However, that in no way detracts from Barnard’s specificity and foresight that we recognize here as he pioneered CRM thinking. He saw early what has become more acceptable today – that the customer must systemically be incorporated into firm processes for firm performance to be optimized (Frei and Harker, 2000; Mahoney, 2002). Like employees, customers also need to be controlled and trained. Barnard suggested that the most notable practices of supervision and control are retail credit practice, professional surveillance, and analysis of accounts. Training, advertising, sales support, pamphlets, and instruction manuals are commonplace:

Not only is this educational work necessary for specific use of merchandise and services, but also much of it, just as in the case of employees, is necessary to secure an indispensable cooperative state of mind (Barnard, 1948, p. 123).
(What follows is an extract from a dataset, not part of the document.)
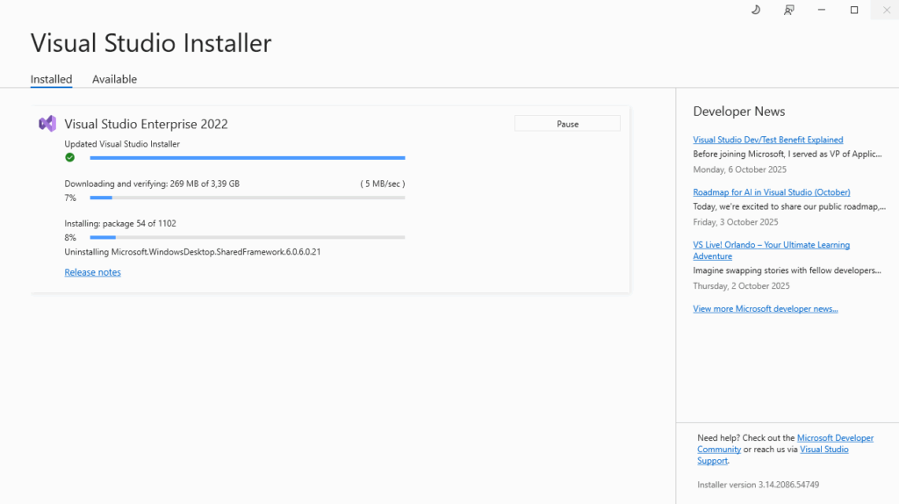Viewport: 899px width, 504px height.
Task: Click the green checkmark status icon
Action: point(70,157)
Although Barnard claims that the main function of the organization is to secure cooperative services of all stakeholders in general, and employees and customers in particular, he does not suggest that the treatment of customers should be analogous to that of employees. Rather, his view is that the “nature of cooperative acts is the same in both cases” and that “the nature of the behavior required to elicit such acts is the same,” as “human nature is human nature whether you call it ‘employee’ or ‘customer’” (Barnard, 1948, p. 124). In this section, we have used the post-analytic approach suggested by Bevir (1999) in order to identify Barnard’s view of the key elements of CRM. Our use of this approach well-substantiated Barnard’s claim that customers and employees form similar cooperative relationships with the firm but require different treatment (i.e. relationship management).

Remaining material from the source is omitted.